“All Smithsonians? I’ll be damned. Why don’t y’all hang around those musty old museums of yours instead of harassing peaceful citizens?”
“Our museums? Gee, they’re not really ours,” Cherise said, “but we are—”
“And my daughter is not harassing you, but if that is what you want, we would be happy to arrange it,” Rose said in a very matter-of-fact tone. “However, all we ask is that you answer a few civil questions.” She gave him the universally understood “mom look.”

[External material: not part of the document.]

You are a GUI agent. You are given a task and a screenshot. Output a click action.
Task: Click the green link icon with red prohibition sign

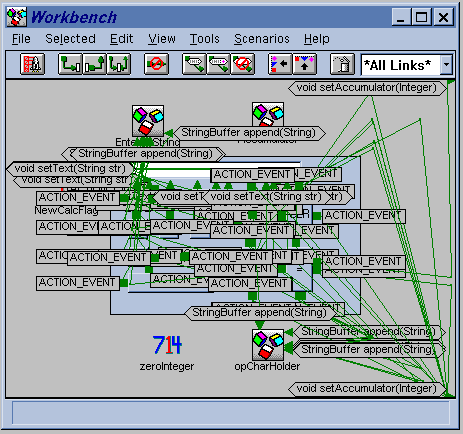click(156, 64)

“Very well, ladies, if you must.” He heaved a dramatic sigh. “Y’all may proceed with your interrogation.”
“It won’t take long,” Cherise said. “We have better things to do. We have to see about our museums.”
“By all means, do so then,” he said.
“I’ll do the asking, if you don’t mind, Cherise, Mom,” Lacey said before addressing Tyler. “They’re just visiting. And you could have avoided this whole scene if you had merely e-mailed me back.”
Tyler sat down on the lip of the fountain’s edge and put his hands up in surrender. “Y’all can see I am unarmed, and I am sitting here peacefully for yet another interrogation and disparagement of my good character, even though you are not an officer of the law, but a mere tradesman in the Fourth Estate.”
Lacey was sorry she didn’t have her tape recorder with her. He promised to be a good quote. Instead she pulled out her notebook and tried to keep up with him.
“I merely beg you, Miss Smithsonian, not to stab me, as I believe that is where your particular expertise lies. I assure you, I am not a danger to you.”
“Maybe not, but you are a smarty-pants.”
Smarty-pants? Good God, I’m already talking like my mother.
Tyler put his glasses back on and made a face at her.
“Lacey, you have to be careful about this stabbing habit,” Rose said. “You’ll get a reputation.” Was that a snarky comment? From her mild-mannered mother, the archenemy of snarkiness? Lacey was surprised, if not downright shocked.
“It may be indelicate of me to say so, but she already has a reputation,” John Henry Tyler interjected. “It is not terribly ladylike and might be said to betray a lack of decent upbringing.”
“Young man, you hush up when I am talking.” She looked at her daughter. “Maybe you should switch to baseball bats or something, Lacey honey, instead of knives.” Tyler shuddered visibly.
“If you think Lacey’s dangerous,” Cherise said to Tyler, “you should see what I can do with my feet.” Tyler looked startled, and for Lacey, this was another earthquake. Old Lethal Feet never mentioned that particular episode of her own free will, and certainly not with pride.
“Ladies, please,” Lacey said.
“Yes, please, let us just get on with this,” Tyler pleaded.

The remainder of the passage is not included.